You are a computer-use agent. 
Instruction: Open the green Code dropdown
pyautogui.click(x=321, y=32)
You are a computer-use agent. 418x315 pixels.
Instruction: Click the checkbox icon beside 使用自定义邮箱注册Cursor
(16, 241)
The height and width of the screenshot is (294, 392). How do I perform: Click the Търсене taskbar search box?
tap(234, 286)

==

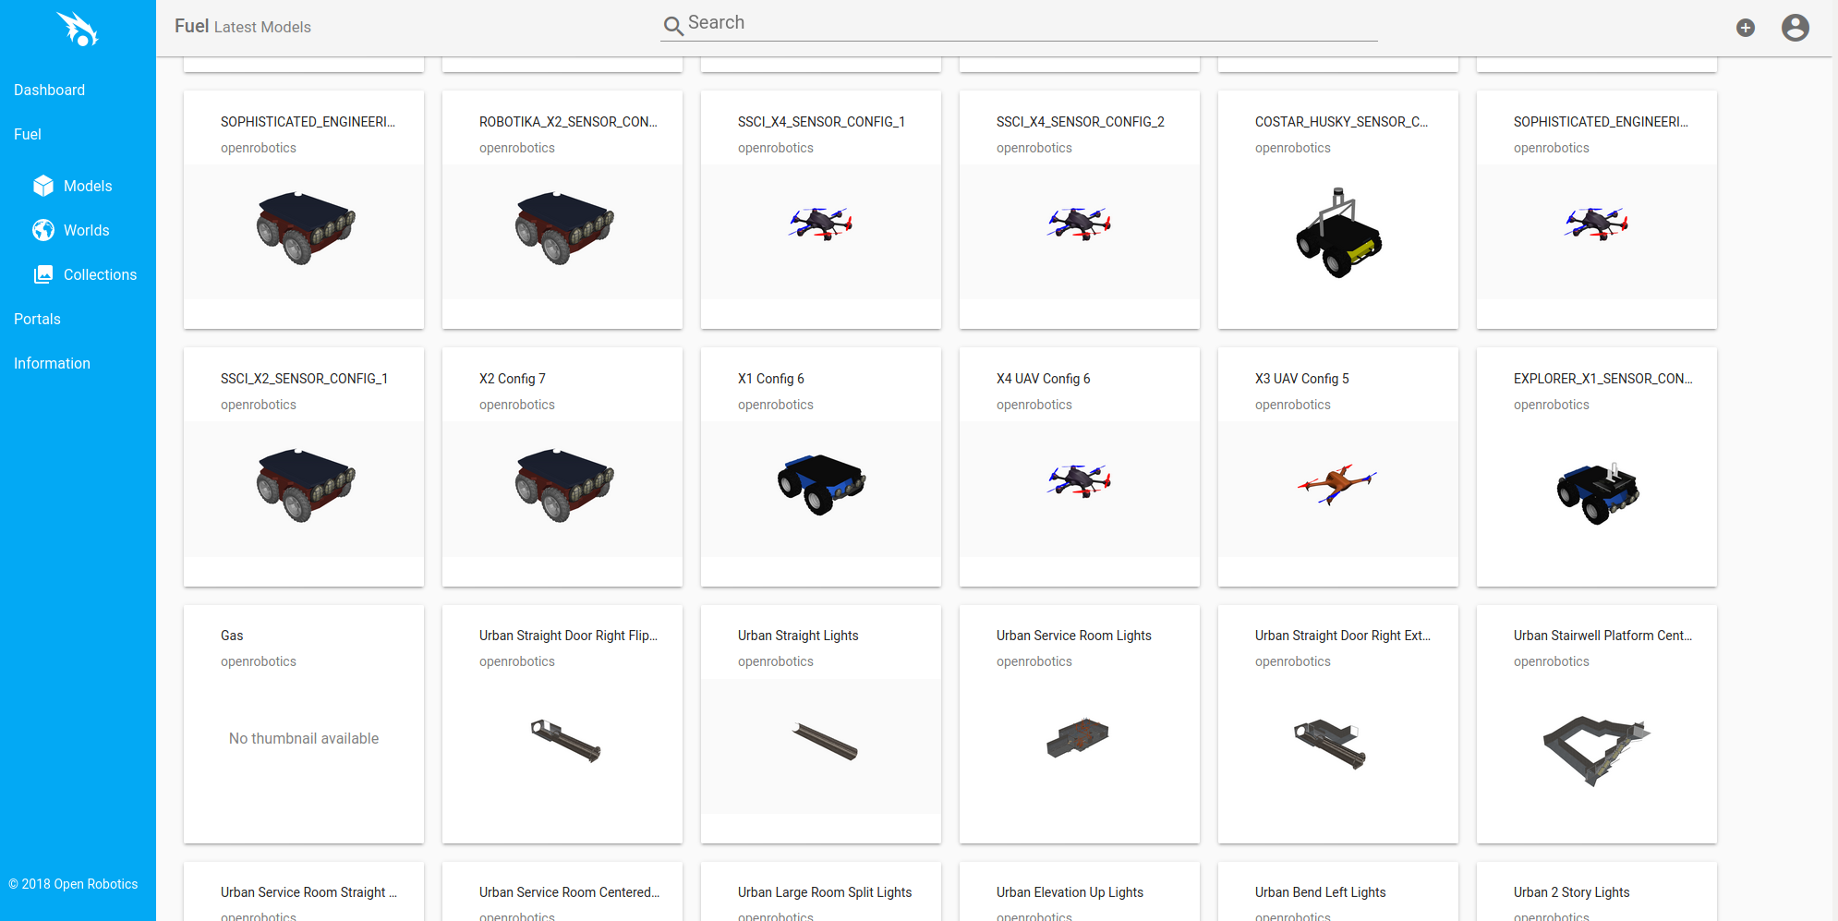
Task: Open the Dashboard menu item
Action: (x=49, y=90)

### Your objective
Every line in the data above that contains "computer" needs to be copied.

### Output for this exercise
You are a computer-use agent. 
You are a computer-use agent. 418x315 pixels.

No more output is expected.